▶ 本文:
# # #
読書感想:底辺領主の勘違い英雄譚 2 ~平民に優しくしてたら、いつの間にか国と戦争になっていた件~ - 読樹庵 (hatenablog.com)

 

 さて、この作品をここまで読んでこられた読者様であれば、この作品がいかに、あらゆる意味で狂気的であると言うのかはもうご存じであろう。その狂気の元凶である我等が主人公、リゼ。彼は魔王アンゴルモアの手により、存在ごと抹消された筈であった。抹消されたままの方が、この世界にとっても平和であったのかもしれない。魔族に支配されているという事実はさておいてでも。だが、リゼは死ななかった。死んでいた方が良かったかもしれないけれど、死んでいなかった。よって、彼が生きている限り狂気はなくならないのである。

 

 

その理由とは、女神ソフィアとなった狂気の王、ヤルダバートのせいである。リゼがいなければソフィアは存在せず、逆にソフィアがいなければリゼもまた存在しない。つまりは女神が生きている限りは、リゼの存在は消しきれないのである。よって、その膨大な魔力のほとんどを失いながらも、リゼはこの世界に存在していた。

 

 そして、勘違いを極めたリゼが魔王討伐に動かぬ訳もなく。そのやり口は、前回の世界と同じく狂気的、そして冒涜的に過ぎるのだ。

 

魔物達を回復魔法の応用で洗脳し、民衆の反抗心と戦闘意欲に火をつけ。狂戦士の群を引き連れ、魔族に支配された街への侵攻を始めるリゼ。

 

 その侵攻、もとい蹂躙。哀れ魔物達は思い出す、かつての世界の記憶を。自分が誰に恐怖を刻み付けられたのかを。人々は思い出す、自分達が誰に率いられ、戦いに臨んでいたのかという事を。
# # #
(画面要素の記録)
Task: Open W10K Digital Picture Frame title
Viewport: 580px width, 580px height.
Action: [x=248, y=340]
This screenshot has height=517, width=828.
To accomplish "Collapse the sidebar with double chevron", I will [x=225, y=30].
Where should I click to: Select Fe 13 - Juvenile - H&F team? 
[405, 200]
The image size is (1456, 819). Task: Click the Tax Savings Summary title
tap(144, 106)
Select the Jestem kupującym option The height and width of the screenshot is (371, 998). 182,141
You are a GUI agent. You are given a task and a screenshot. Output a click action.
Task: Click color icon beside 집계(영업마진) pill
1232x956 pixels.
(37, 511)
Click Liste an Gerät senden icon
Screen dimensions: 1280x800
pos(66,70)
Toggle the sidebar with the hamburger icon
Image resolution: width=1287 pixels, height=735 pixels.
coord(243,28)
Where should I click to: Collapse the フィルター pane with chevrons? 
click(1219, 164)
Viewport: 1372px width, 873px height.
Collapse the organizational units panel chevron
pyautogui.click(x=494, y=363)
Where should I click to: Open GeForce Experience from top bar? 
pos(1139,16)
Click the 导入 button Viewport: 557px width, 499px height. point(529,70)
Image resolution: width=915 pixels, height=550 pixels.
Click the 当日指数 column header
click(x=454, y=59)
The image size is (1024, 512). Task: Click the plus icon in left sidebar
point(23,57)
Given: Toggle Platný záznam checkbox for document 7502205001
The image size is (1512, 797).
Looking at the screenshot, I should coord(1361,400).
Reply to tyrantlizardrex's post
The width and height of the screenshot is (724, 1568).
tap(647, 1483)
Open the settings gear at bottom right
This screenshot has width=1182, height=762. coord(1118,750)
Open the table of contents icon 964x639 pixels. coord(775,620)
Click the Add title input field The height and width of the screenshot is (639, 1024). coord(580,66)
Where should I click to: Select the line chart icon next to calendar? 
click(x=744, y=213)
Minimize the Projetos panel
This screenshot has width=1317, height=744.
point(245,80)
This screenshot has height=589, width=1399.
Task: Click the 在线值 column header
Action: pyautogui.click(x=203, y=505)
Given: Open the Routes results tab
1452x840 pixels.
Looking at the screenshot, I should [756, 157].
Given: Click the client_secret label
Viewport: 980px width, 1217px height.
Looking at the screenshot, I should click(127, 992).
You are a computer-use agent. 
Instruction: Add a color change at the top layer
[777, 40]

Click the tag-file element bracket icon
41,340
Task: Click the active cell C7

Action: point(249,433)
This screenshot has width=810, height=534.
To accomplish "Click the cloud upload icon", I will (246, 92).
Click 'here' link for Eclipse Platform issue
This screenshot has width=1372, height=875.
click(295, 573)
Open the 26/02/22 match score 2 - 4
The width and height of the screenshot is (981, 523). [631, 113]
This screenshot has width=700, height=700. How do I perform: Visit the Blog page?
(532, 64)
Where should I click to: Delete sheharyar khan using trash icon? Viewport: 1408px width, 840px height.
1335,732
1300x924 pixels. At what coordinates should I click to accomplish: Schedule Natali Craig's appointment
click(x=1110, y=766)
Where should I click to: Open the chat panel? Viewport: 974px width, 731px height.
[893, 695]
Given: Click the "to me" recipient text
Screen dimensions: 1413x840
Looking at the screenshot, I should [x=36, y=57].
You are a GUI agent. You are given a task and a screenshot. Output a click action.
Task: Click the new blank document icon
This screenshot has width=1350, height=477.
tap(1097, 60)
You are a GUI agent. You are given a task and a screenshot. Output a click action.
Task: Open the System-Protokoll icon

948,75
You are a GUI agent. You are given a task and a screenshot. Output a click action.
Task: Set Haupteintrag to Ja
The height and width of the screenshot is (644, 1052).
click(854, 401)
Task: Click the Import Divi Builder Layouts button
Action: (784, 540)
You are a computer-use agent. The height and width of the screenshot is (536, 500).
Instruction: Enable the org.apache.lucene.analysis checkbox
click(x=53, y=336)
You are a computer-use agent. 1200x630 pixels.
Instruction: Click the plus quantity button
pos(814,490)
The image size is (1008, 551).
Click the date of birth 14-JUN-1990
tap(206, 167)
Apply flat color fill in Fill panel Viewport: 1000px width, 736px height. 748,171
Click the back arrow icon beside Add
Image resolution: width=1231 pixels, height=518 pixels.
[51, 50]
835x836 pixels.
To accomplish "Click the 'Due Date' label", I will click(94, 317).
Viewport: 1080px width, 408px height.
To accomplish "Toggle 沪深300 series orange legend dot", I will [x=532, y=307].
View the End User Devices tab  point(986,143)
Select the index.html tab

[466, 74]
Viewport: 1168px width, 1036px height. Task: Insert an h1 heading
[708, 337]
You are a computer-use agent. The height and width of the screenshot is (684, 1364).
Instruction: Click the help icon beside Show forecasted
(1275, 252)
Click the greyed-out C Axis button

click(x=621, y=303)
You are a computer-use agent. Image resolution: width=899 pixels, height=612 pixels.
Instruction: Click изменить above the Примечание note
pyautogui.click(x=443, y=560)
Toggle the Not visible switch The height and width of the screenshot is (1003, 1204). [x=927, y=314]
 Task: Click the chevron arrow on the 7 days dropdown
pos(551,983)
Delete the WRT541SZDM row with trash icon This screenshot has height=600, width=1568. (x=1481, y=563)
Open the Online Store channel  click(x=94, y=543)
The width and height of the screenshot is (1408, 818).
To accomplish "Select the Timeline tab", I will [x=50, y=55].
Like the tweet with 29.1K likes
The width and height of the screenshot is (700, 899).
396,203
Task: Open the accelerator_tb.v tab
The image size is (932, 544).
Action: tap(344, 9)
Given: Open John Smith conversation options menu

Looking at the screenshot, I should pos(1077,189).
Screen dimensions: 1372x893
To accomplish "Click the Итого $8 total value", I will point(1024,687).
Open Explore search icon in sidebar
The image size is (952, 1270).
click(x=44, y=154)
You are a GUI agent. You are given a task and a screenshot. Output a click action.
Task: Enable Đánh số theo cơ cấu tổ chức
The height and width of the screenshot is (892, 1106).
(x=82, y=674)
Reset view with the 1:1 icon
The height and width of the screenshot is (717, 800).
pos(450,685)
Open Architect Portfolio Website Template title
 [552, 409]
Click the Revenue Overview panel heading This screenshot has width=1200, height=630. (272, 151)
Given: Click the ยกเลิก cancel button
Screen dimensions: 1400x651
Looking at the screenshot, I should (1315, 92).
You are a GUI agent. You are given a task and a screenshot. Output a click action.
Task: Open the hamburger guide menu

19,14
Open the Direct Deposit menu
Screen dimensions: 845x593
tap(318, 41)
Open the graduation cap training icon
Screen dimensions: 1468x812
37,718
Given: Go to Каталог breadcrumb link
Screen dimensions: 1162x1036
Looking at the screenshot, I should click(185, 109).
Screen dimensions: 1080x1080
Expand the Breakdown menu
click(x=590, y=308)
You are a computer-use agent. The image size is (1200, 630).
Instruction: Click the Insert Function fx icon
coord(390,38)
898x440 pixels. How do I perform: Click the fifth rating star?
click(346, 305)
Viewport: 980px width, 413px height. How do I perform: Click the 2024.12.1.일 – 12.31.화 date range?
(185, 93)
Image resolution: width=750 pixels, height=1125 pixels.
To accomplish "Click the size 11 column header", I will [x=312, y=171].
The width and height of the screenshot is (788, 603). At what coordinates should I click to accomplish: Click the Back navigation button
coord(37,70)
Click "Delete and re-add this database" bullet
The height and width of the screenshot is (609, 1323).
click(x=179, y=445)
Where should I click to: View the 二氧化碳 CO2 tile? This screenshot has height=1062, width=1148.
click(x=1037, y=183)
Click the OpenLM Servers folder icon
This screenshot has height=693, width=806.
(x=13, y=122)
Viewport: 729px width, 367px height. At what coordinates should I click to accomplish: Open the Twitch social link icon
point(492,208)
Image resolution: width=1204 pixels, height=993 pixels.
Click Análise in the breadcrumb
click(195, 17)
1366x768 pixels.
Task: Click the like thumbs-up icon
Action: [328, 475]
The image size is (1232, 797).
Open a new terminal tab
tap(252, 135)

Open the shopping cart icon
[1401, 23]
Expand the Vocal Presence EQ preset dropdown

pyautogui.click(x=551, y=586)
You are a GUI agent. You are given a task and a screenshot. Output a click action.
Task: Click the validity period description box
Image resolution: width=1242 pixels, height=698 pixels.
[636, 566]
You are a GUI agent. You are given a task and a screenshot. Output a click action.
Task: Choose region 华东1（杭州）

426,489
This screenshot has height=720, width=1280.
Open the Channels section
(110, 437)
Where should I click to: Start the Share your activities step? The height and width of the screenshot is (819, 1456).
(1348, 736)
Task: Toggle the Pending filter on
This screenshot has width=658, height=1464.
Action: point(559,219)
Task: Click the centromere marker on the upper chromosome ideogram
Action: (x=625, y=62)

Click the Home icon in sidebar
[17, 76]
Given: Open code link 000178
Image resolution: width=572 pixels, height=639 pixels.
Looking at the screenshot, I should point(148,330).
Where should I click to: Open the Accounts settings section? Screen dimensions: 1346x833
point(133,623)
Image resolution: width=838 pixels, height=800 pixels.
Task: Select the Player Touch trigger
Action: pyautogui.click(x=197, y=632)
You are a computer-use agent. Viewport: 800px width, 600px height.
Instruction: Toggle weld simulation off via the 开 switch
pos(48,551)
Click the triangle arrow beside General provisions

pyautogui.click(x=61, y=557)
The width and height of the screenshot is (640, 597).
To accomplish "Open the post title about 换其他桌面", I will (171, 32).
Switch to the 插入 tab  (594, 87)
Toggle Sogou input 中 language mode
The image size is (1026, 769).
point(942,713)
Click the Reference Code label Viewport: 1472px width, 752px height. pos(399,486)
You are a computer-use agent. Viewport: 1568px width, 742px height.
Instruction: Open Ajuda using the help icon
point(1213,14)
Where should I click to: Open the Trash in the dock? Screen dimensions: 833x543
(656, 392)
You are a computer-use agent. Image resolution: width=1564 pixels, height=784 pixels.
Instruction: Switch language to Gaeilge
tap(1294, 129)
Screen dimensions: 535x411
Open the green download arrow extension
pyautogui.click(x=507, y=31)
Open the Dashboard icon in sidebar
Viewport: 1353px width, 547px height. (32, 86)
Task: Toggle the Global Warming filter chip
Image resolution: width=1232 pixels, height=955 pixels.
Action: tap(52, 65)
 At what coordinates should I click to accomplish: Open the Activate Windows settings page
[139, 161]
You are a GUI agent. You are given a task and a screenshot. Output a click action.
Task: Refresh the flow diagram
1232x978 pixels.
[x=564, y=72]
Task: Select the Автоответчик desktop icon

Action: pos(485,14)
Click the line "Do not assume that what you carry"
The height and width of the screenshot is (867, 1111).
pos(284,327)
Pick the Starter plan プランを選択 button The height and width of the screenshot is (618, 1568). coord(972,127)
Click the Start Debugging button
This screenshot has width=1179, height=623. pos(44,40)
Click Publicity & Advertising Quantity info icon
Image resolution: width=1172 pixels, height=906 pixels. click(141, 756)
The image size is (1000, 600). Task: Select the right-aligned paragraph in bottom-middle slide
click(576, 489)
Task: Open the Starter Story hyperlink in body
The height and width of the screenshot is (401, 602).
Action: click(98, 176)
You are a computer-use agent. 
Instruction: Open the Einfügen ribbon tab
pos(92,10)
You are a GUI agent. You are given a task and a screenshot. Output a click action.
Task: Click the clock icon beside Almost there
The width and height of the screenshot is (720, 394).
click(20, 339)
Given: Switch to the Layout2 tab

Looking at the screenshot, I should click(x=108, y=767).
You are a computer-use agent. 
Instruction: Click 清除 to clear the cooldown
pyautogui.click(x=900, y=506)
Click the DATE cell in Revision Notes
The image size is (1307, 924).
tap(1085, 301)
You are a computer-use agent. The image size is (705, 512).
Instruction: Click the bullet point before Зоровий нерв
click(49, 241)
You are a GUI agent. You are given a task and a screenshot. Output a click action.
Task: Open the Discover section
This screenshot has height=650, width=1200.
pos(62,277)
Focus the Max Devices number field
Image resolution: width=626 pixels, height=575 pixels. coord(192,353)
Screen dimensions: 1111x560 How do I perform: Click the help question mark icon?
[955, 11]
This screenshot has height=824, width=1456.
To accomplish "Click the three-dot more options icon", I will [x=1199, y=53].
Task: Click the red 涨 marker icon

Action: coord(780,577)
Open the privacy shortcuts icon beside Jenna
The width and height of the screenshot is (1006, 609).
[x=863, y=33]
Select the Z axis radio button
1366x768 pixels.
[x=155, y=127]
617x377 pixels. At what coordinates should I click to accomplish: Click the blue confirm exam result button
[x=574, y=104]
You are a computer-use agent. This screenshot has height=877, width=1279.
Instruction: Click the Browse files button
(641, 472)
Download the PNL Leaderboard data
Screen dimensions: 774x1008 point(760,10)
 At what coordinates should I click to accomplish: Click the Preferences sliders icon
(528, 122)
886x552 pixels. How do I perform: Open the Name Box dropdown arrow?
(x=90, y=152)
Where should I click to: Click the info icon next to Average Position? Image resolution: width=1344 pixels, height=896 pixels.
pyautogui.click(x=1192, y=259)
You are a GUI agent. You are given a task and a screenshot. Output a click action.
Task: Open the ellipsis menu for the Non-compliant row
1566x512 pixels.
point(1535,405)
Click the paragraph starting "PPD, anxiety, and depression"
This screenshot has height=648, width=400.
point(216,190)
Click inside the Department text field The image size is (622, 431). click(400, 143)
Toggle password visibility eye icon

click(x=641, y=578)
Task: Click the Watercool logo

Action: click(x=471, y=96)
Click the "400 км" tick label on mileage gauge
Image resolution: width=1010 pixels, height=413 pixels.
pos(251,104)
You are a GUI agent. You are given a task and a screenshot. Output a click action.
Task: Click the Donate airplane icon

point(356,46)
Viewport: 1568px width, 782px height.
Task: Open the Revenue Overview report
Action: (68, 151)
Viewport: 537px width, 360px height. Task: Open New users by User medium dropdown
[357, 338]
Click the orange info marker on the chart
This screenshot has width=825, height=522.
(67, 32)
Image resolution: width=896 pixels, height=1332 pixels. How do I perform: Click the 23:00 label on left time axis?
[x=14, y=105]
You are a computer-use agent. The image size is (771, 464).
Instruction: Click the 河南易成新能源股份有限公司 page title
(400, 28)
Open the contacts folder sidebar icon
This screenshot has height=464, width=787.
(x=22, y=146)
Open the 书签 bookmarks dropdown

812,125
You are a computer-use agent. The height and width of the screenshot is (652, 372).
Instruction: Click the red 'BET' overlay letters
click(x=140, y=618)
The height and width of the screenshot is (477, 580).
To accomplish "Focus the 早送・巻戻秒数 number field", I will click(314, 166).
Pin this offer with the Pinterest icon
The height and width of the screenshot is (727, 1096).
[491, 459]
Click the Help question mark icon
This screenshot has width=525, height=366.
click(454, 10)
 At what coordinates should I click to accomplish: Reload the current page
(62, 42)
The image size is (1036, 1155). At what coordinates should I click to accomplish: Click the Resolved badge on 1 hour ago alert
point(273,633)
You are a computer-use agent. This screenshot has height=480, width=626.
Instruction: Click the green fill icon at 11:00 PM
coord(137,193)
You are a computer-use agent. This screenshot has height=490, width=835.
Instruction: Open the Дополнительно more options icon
# # #
▶ 課題:
1 – 本文に名前が出てくる登場人物をすべて挙げること。
2 – 記録の先頭から「Action: pyautogui.click(x=203, y=505)」を含む行までを、一字も変えずに書き写すこと。

▶ 解答例:
1 – リゼ、アンゴルモア、ソフィア、ヤルダバート

2 –
Task: Open W10K Digital Picture Frame title
Viewport: 580px width, 580px height.
Action: [x=248, y=340]
This screenshot has height=517, width=828.
To accomplish "Collapse the sidebar with double chevron", I will [x=225, y=30].
Where should I click to: Select Fe 13 - Juvenile - H&F team? 
[405, 200]
The image size is (1456, 819). Task: Click the Tax Savings Summary title
tap(144, 106)
Select the Jestem kupującym option The height and width of the screenshot is (371, 998). 182,141
You are a GUI agent. You are given a task and a screenshot. Output a click action.
Task: Click color icon beside 집계(영업마진) pill
1232x956 pixels.
(37, 511)
Click Liste an Gerät senden icon
Screen dimensions: 1280x800
pos(66,70)
Toggle the sidebar with the hamburger icon
Image resolution: width=1287 pixels, height=735 pixels.
coord(243,28)
Where should I click to: Collapse the フィルター pane with chevrons? 
click(1219, 164)
Viewport: 1372px width, 873px height.
Collapse the organizational units panel chevron
pyautogui.click(x=494, y=363)
Where should I click to: Open GeForce Experience from top bar? 
pos(1139,16)
Click the 导入 button Viewport: 557px width, 499px height. point(529,70)
Image resolution: width=915 pixels, height=550 pixels.
Click the 当日指数 column header
click(x=454, y=59)
The image size is (1024, 512). Task: Click the plus icon in left sidebar
point(23,57)
Given: Toggle Platný záznam checkbox for document 7502205001
The image size is (1512, 797).
Looking at the screenshot, I should coord(1361,400).
Reply to tyrantlizardrex's post
The width and height of the screenshot is (724, 1568).
tap(647, 1483)
Open the settings gear at bottom right
This screenshot has width=1182, height=762. coord(1118,750)
Open the table of contents icon 964x639 pixels. coord(775,620)
Click the Add title input field The height and width of the screenshot is (639, 1024). coord(580,66)
Where should I click to: Select the line chart icon next to calendar? 
click(x=744, y=213)
Minimize the Projetos panel
This screenshot has width=1317, height=744.
point(245,80)
This screenshot has height=589, width=1399.
Task: Click the 在线值 column header
Action: pyautogui.click(x=203, y=505)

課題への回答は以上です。